Diffuse hair loss, like telogen effluvium, causes an increased rate of hair fall and subsequent thinning from all over the scalp. The triggers can vary from inadequate nutrition, to stress, and thyroid, haemoglobin and hormonal problems.
Telogen effluvium is a reactive condition that causes an increase in hair shedding and an appearance of overall thinning as a result of sudden or severe emotional or physiological stress. Drugs, eating disorders, anaemia, thyroid disorders, shock, chronic illness, major surgery, mental illness, and childbirth are all possible triggers of telogen effluvium. Chronic telogen effluvium is a similar albeit prolonged form of the condition.
Traction alopecia appears as a receding hairline or bald patches on the scalp and is a side effect of excessive hair tension rather than a cause of hair loss. When the hair shaft is pulled tight for a long period of time, it can damage the follicle to the point where the growth cycle slows and eventually stops. The result is smooth bald patches at the site of tension. Traction alopecia can result from wearing tight braids or ponytails and hair extensions.

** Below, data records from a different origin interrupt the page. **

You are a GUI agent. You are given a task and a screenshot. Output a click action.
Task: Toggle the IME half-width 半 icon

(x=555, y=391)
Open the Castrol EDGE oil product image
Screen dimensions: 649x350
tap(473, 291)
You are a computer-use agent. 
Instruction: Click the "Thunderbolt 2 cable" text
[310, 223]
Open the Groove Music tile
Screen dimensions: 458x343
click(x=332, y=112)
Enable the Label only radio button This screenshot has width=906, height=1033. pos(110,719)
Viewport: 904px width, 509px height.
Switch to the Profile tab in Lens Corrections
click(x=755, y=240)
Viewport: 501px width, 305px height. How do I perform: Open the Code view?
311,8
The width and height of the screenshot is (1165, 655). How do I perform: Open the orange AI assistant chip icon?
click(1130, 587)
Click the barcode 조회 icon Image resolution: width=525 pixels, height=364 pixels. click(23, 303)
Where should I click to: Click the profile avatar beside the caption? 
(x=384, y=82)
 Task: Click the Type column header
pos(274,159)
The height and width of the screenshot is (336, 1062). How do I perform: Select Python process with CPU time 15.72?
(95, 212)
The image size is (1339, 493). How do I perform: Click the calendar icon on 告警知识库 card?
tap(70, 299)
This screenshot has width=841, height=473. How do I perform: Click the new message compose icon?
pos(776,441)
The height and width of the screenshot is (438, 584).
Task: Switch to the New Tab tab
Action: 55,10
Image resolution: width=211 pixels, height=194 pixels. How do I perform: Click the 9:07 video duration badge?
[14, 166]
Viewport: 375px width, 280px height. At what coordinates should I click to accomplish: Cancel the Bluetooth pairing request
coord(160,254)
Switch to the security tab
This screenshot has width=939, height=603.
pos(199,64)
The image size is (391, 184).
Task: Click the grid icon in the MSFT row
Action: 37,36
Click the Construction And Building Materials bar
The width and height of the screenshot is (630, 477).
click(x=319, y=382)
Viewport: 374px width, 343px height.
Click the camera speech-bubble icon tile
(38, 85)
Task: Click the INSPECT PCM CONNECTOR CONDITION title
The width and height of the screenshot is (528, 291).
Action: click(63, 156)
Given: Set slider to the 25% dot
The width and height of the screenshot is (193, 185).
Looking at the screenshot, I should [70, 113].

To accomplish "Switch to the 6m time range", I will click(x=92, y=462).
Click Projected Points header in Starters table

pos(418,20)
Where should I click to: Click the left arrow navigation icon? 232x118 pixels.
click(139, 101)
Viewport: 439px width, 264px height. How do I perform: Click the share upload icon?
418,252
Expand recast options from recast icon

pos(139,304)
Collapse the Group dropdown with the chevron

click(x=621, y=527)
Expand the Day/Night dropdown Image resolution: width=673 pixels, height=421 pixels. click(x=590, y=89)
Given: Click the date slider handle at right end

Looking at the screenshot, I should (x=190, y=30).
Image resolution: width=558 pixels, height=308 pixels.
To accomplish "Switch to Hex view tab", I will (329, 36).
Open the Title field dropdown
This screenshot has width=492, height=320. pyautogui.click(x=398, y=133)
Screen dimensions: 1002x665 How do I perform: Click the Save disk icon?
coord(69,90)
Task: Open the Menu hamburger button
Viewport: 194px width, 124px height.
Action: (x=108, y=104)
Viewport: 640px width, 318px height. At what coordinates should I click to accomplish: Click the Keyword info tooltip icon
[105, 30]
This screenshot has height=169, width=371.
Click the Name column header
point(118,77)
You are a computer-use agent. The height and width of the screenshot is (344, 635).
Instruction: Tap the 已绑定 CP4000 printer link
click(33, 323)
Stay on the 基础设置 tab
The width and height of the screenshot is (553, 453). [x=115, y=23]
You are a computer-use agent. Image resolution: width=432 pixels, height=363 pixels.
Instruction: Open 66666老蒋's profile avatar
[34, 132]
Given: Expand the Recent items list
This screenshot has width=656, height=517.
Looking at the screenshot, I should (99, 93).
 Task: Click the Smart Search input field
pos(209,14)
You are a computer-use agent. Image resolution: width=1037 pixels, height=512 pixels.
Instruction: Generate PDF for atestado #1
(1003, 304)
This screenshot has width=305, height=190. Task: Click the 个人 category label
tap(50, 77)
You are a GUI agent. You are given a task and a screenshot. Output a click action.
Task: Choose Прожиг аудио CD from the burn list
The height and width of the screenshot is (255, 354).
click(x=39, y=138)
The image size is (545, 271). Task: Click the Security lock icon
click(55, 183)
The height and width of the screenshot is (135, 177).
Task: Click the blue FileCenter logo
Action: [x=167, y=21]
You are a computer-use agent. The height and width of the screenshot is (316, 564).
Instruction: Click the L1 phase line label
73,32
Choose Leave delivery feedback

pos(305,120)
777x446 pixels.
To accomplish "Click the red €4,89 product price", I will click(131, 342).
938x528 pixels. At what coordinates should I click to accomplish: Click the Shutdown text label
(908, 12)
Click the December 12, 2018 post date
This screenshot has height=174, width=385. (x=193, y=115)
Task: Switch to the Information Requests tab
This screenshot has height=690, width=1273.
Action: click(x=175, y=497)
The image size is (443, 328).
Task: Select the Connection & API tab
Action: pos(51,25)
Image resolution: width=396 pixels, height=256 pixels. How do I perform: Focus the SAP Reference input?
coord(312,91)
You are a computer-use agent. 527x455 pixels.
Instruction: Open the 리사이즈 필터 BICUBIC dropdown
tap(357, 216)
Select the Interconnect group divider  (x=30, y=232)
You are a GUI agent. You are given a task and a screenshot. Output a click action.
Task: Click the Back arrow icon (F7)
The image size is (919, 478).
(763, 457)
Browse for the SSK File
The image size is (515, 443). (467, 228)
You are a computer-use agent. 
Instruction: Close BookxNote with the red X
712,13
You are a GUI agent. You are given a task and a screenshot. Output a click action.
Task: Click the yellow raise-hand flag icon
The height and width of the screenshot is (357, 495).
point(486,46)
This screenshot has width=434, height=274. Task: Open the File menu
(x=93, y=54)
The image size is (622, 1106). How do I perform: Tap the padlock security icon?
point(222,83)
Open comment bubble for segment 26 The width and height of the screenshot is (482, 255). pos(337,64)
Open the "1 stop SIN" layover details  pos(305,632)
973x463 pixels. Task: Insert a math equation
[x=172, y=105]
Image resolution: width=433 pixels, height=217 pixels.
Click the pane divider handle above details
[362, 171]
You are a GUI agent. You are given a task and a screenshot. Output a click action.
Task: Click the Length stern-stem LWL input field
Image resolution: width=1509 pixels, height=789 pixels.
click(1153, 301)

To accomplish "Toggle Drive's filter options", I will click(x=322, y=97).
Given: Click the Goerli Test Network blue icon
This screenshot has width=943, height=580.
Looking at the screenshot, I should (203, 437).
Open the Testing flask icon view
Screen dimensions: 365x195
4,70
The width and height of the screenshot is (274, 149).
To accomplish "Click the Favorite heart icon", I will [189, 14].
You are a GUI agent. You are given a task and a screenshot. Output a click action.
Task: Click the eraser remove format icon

Alopecia areata is thought by many to be an autoimmune disorder that causes bald spots on the scalp. It affects around 2-3% of the population and is triggered by white blood cells that cluster around select hair follicles and cause inflammation. The hair tends to fall out over a short period of time, with the loss commonly occurring more on one side of the scalp than the other. Factors that can influence alopecia areata include genetics, long-term chronic stress, allergies, infections, chemicals, and physical trauma.
Normal hair fall is approximately 100-125 hairs per day. These hairs are replaced during the growth cycle. True hair loss occurs when lost hairs are not regrown or when the daily hair shed exceeds 125 hairs.
In almost all cases of hair loss, it is recommended to seek medical advice to determine whether genetics or a health-related issue is the cause of the condition.
Of all the hair loss products in the market, only one treatment and one phototherapy device are licensed and approved by government medical authorities in the United Kingdom and the Unites States for the treatment of female hair loss. They are Minoxidil and the HairMax LaserComb.
Many of the other products intended to address female hair loss contain ingredients that may support healthy hair growth, but these treatments themselves are not proven to singularly stop thinning or stimulate hair growth. These include a range of nutritional supplements, shampoos and scalp treatments, laser therapy and other devices.